At present, the specific reasons slowing a wider adoption of these in planta approaches in the scientific community remain elusive as many of these techniques were demonstrated to be efficient in a large number of species. On the whole, this paper tried to review as many sources as possible, including those hard-to-access research articles, to build a compendium of references and provide the most accurate picture of a field that is rapidly evolving. In their reviews, Kaur and Devi [5] suggested that the field of in planta research is still in its early stages of development. While we understand the reasons underlying this standpoint, we would like to add some nuances.

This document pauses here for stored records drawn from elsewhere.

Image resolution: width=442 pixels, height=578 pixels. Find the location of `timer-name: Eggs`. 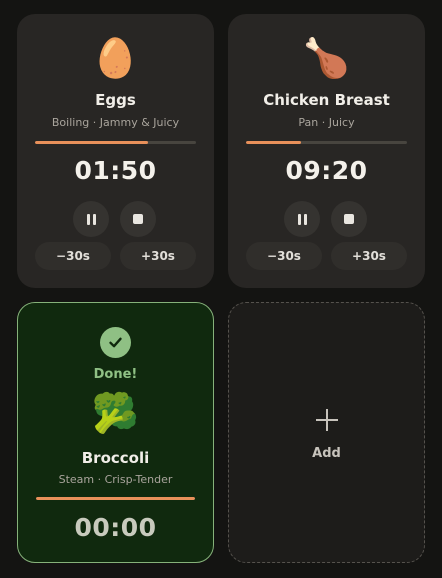

timer-name: Eggs is located at coordinates (116, 100).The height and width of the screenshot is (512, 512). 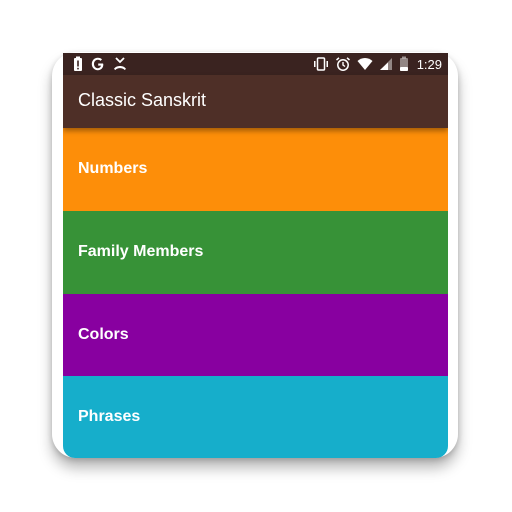 What do you see at coordinates (142, 100) in the screenshot?
I see `app-title: Classic Sanskrit` at bounding box center [142, 100].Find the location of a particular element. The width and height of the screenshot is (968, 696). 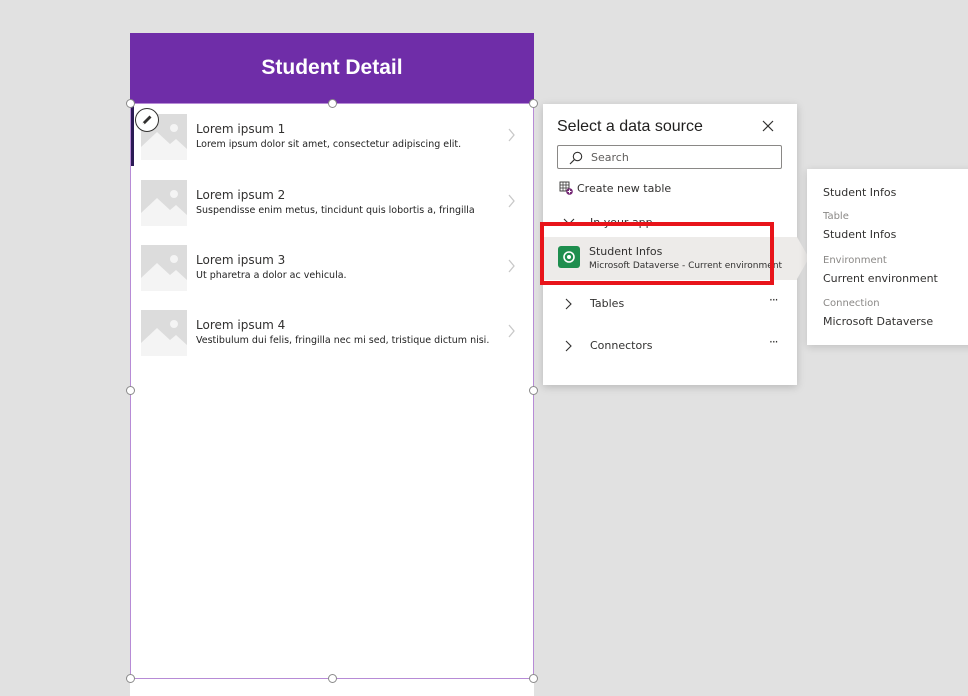

screen-header: Student Detail is located at coordinates (332, 68).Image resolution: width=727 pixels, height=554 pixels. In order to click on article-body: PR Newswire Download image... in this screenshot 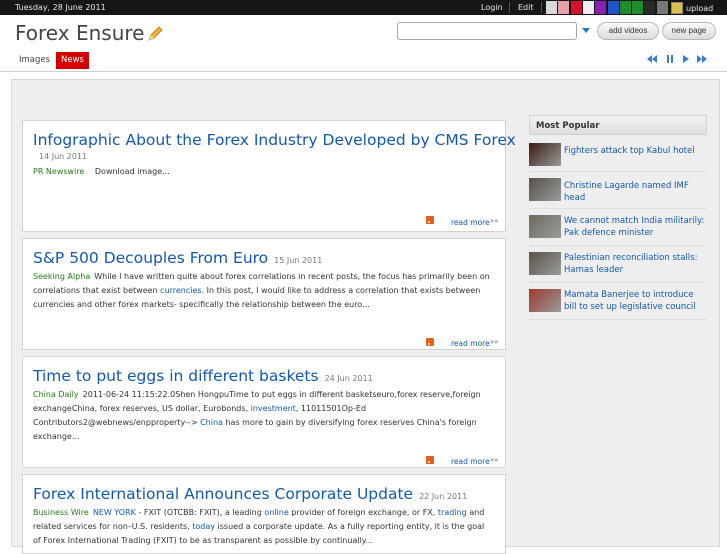, I will do `click(263, 172)`.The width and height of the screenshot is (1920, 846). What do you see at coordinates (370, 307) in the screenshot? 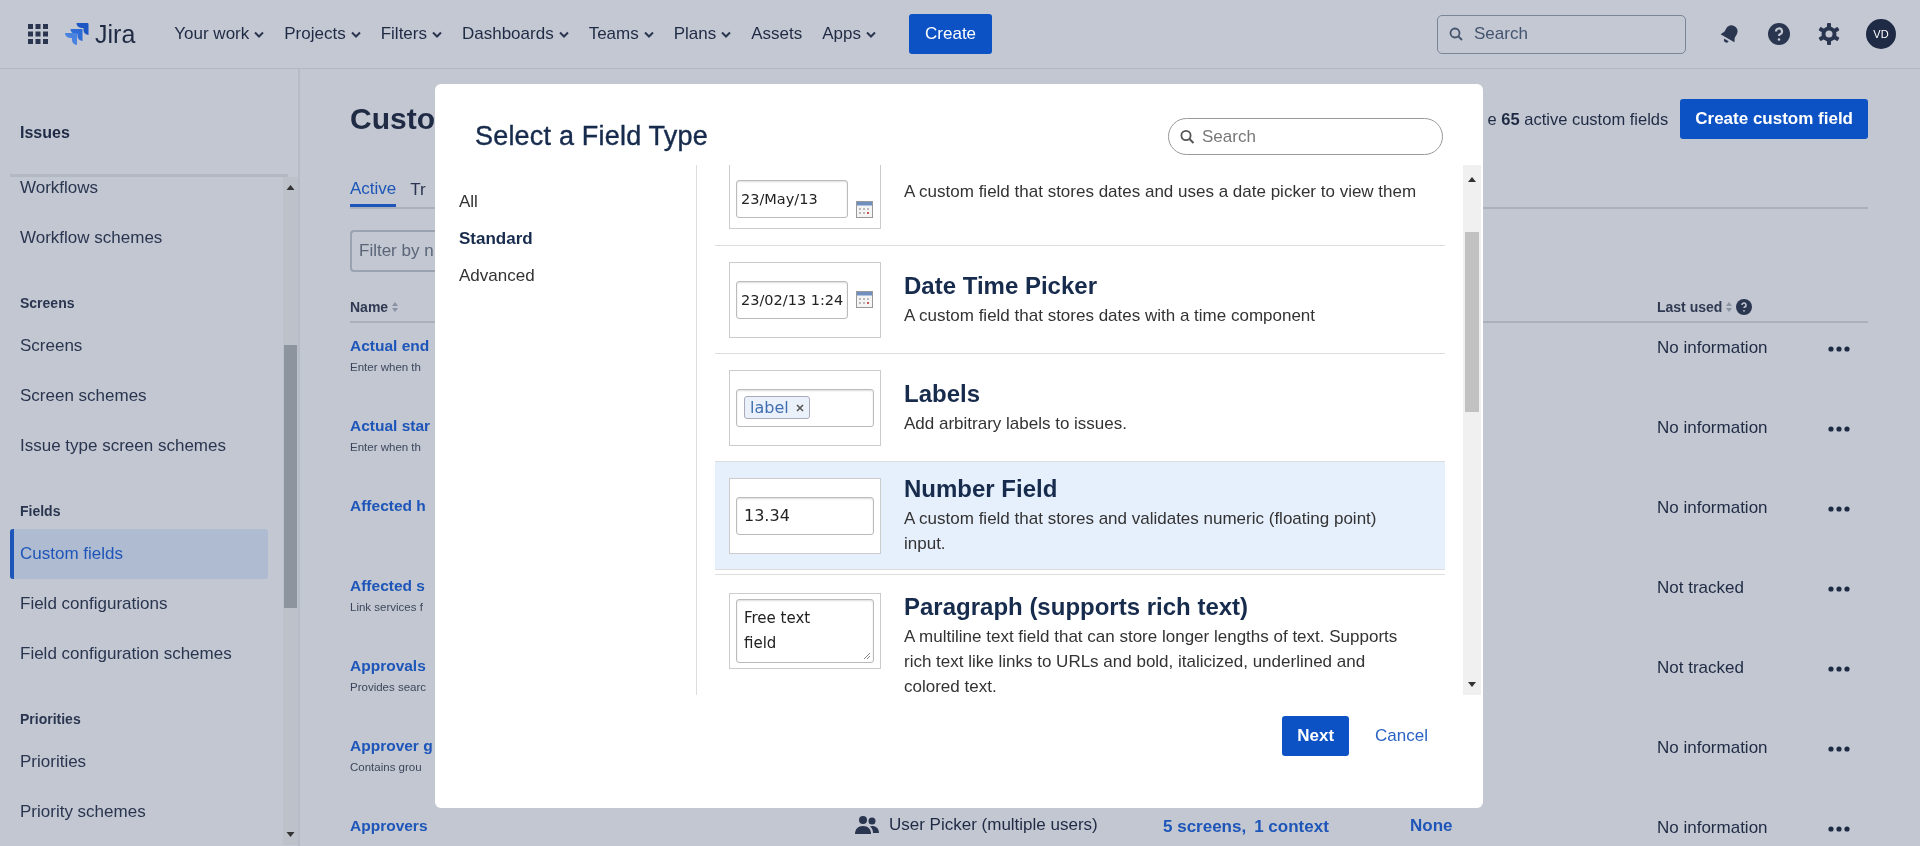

In planta research has always been at the core of transformation research since its beginning, and the floral dip approach in Arabidopsis is still a major propeller for the development of plant molecular biology. Several approaches are now in their mature phases, especially for dicots, with standardized protocols for a large number of species. In the longer term, many strategies targeting dicots, such as the tissue culture-independent de novo shoot induction method, clearly have the potential to become a mainstay of plant transformation. On the other hand, in planta techniques for monocots are less advanced, less diversified, and often more challenging to operate. Nonetheless, several approaches (e.g. pollen-tube pathway and shoot apical meristem injury methods) have already demonstrated their potential and are used regularly by several labs across the world. In conclusion, the in planta transformation concept offers important contributions to plant biotechnology by offering an alternative to traditional transformation/regeneration techniques and will surely become an increasingly important player in the field of plant transformation in the future.

Online compendium

To further strengthen the content of this compendium, we solicit the support and help of the community to add additional references to the online version of this document available at https://github.com/Inplanta/In_planta_transformation. To do so, people can send their annotated references to the ‘’Issue’’ section of the GitHub page under the following format: (i) Family; (ii) Genera; (iii) Species; (iv) Common name; (v) Type of explant; (vi) Method; (vii) Notes; and (viii) Complete reference. The references should be in an Excel format and need to be submitted along with the original document. The compendium was built to limit in-text citations and provide a user-friendly versatile document to group and annotate in planta references. Overall, video footage showing specific methodological aspects is considered to be particularly helpful for the understanding and replicability of the techniques. To maximize the understanding of this paper, readers are invited to consult the compendium as they are reading.